[Records held in a dataset]
+ + + + + + +
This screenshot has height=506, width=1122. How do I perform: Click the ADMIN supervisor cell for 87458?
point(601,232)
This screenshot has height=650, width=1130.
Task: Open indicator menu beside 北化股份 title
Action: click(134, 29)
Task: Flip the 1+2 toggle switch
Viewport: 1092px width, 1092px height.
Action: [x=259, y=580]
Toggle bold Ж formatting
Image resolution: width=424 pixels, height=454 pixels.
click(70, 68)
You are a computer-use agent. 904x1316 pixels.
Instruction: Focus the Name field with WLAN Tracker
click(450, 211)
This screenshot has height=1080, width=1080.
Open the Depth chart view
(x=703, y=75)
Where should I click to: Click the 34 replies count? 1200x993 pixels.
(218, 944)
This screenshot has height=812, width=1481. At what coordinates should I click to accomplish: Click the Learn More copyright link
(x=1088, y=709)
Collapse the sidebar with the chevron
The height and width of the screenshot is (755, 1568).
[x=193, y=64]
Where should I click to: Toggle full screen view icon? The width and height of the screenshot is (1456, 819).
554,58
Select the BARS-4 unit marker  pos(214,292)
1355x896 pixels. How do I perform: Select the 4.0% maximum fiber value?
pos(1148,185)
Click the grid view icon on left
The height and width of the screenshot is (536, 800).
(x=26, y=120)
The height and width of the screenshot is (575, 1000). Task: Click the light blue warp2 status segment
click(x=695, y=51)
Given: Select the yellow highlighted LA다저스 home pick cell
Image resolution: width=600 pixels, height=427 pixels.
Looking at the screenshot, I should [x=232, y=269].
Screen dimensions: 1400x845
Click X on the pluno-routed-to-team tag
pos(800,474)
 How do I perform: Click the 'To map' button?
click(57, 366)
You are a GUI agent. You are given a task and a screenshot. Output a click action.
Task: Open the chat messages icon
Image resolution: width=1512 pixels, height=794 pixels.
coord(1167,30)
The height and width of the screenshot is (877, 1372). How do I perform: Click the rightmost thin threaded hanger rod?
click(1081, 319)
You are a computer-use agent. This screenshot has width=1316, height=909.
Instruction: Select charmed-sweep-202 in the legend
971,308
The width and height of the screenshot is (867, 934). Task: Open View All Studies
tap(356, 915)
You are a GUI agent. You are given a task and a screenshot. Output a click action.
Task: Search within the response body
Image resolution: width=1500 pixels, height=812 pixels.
+ + + + + + +
**Written task:**
Arrange every line of the material above as a numbered list, omitting any blank lines.

**Task answer:**
1. This screenshot has height=506, width=1122. How do I perform: Click the ADMIN supervisor cell for 87458?
2. point(601,232)
3. This screenshot has height=650, width=1130.
4. Task: Open indicator menu beside 北化股份 title
5. Action: click(134, 29)
6. Task: Flip the 1+2 toggle switch
7. Viewport: 1092px width, 1092px height.
8. Action: [x=259, y=580]
9. Toggle bold Ж formatting
10. Image resolution: width=424 pixels, height=454 pixels.
11. click(70, 68)
12. You are a computer-use agent. 904x1316 pixels.
13. Instruction: Focus the Name field with WLAN Tracker
14. click(450, 211)
15. This screenshot has height=1080, width=1080.
16. Open the Depth chart view
17. (x=703, y=75)
18. Where should I click to: Click the 34 replies count? 1200x993 pixels.
19. (218, 944)
20. This screenshot has height=812, width=1481. At what coordinates should I click to accomplish: Click the Learn More copyright link
21. (x=1088, y=709)
22. Collapse the sidebar with the chevron
23. The height and width of the screenshot is (755, 1568).
24. [x=193, y=64]
25. Where should I click to: Toggle full screen view icon? The width and height of the screenshot is (1456, 819).
26. 554,58
27. Select the BARS-4 unit marker  pos(214,292)
28. 1355x896 pixels. How do I perform: Select the 4.0% maximum fiber value?
29. pos(1148,185)
30. Click the grid view icon on left
31. The height and width of the screenshot is (536, 800).
32. (x=26, y=120)
33. The height and width of the screenshot is (575, 1000). Task: Click the light blue warp2 status segment
34. click(x=695, y=51)
35. Given: Select the yellow highlighted LA다저스 home pick cell
36. Image resolution: width=600 pixels, height=427 pixels.
37. Looking at the screenshot, I should [x=232, y=269].
38. Screen dimensions: 1400x845
39. Click X on the pluno-routed-to-team tag
40. pos(800,474)
41.  How do I perform: Click the 'To map' button?
42. click(57, 366)
43. You are a GUI agent. You are given a task and a screenshot. Output a click action.
44. Task: Open the chat messages icon
45. Image resolution: width=1512 pixels, height=794 pixels.
46. coord(1167,30)
47. The height and width of the screenshot is (877, 1372). How do I perform: Click the rightmost thin threaded hanger rod?
48. click(1081, 319)
49. You are a computer-use agent. This screenshot has width=1316, height=909.
50. Instruction: Select charmed-sweep-202 in the legend
51. 971,308
52. The width and height of the screenshot is (867, 934). Task: Open View All Studies
53. tap(356, 915)
54. You are a GUI agent. You are given a task and a screenshot. Output a click action.
55. Task: Search within the response body
56. Image resolution: width=1500 pixels, height=812 pixels.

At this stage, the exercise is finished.